Passage provided:
<<<<
So after a failed sequel and a failed TV show, they decided to blindly make another sequel! It sounds like a bit of doomed concept but The Crow had continued in comic books during the late 90s to modest success (we'll get onto those later) and the original film was still selling well on video and dvd. Also, anyone with a knowledge of Dimension studios knows how many DTV sequels they crank out – Hellraiser, Children of the Corn, Mimic to name a few – they'll crank out a sequel to almost anything that sounds violent and horror orientated.
Luckily the film opts to shun the lighter touch that Stairway to Heaven had and again tells a pitch black tale of revenge like the first two films. Unlike the original film and City of Angels, both of which were deliberately stylised pieces of cinema set in undefinable times, Salvation chooses to go for a far more realistic look and grounds the film in the present.
Eric Mabius plays Alex Corvis, a 21 year old about to be sentenced to the electric chair for murdering his girlfriend, something he's repeatedly denied. In the first 10 minutes we see him executed but of course, he's resurrected by a mysterious crow and sets about solving who really killed his girlfriend.
>>>>
Click-target data:
<<<<
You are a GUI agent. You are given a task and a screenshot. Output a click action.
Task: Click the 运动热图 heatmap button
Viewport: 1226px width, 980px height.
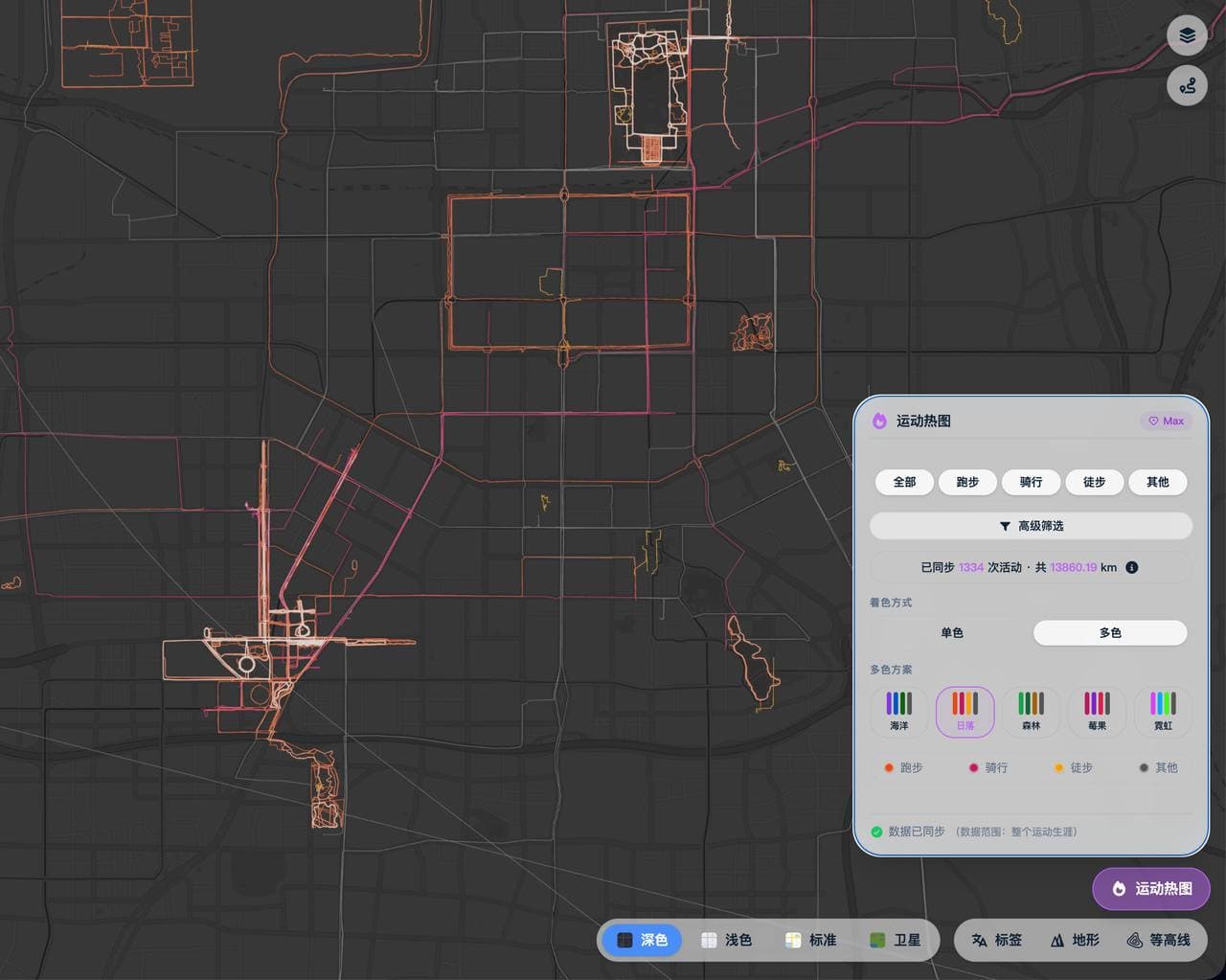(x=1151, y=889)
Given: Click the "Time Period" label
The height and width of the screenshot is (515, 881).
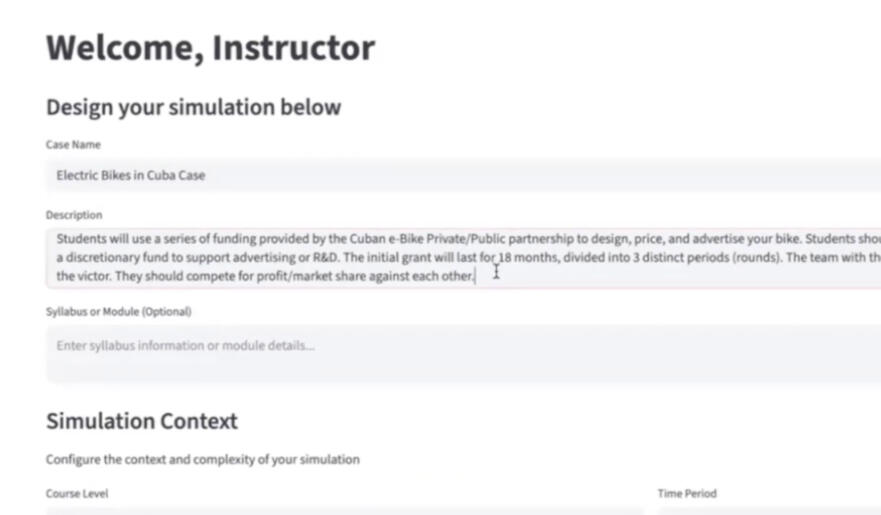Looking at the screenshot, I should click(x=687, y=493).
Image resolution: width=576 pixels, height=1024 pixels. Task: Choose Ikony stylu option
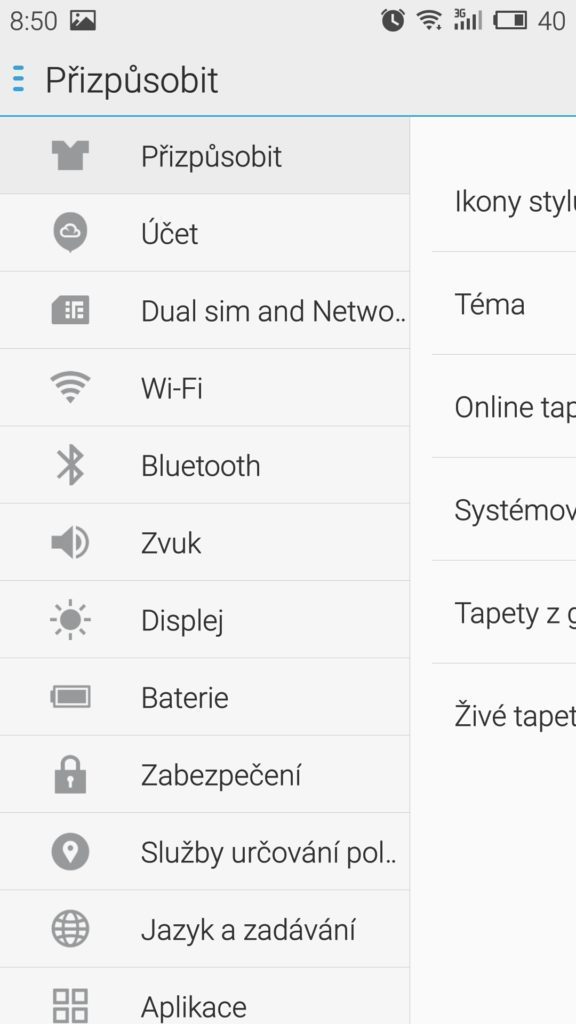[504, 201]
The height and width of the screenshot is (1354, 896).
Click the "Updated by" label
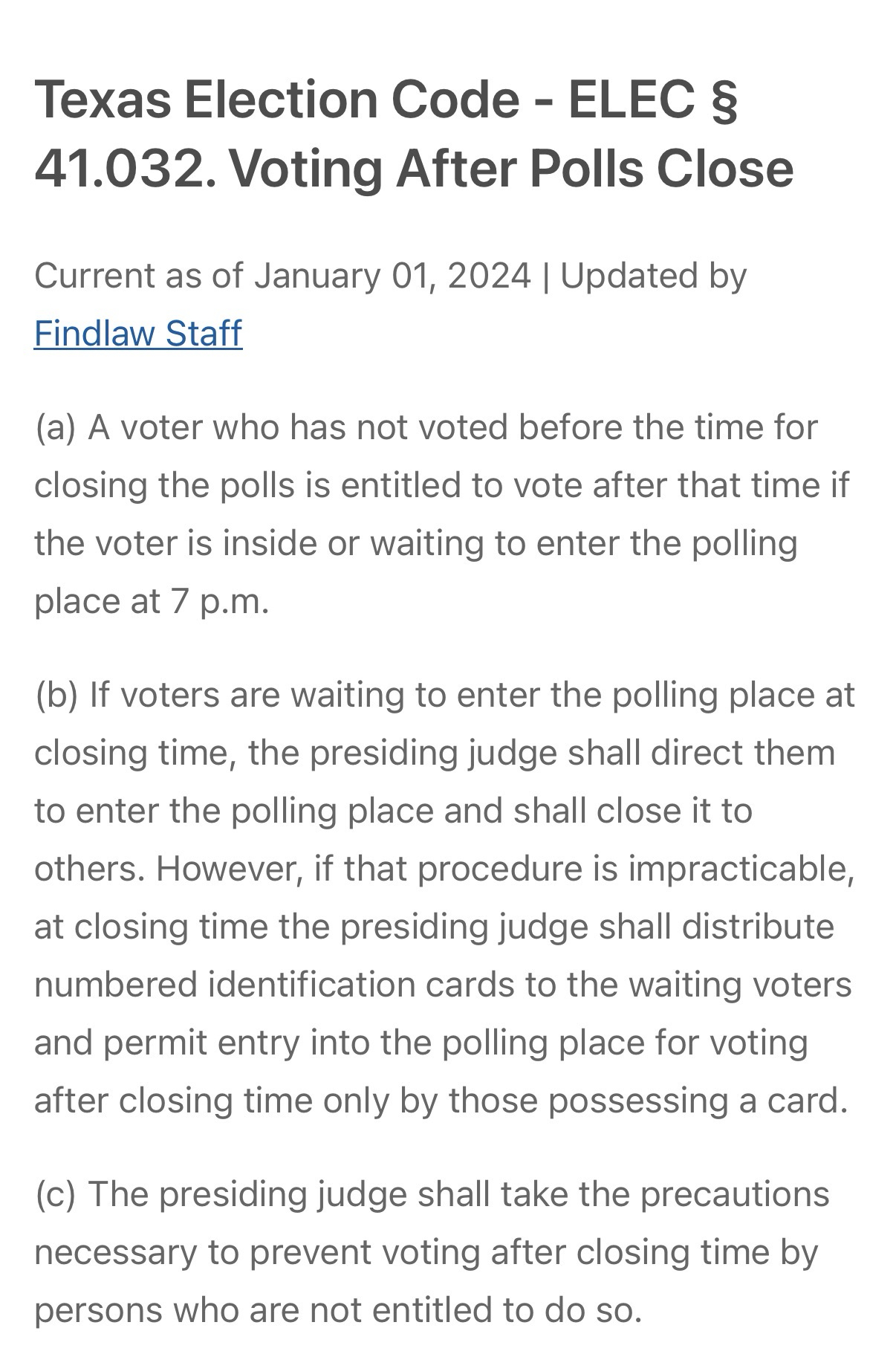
>>>>
Direction: Render this sentence from the film review in Spanish: "Eric Mabius plays Alex Corvis, a 21 year old about to be sentenced to the electric chair for murdering his girlfriend, something he's repeatedly denied." This data was taken from a different source than the film review.

Task output: Eric Mabius interpreta a Alex Corvis, un joven de 21 años a punto de ser condenado a la silla eléctrica por asesinar a su novia, algo que ha negado repetidamente.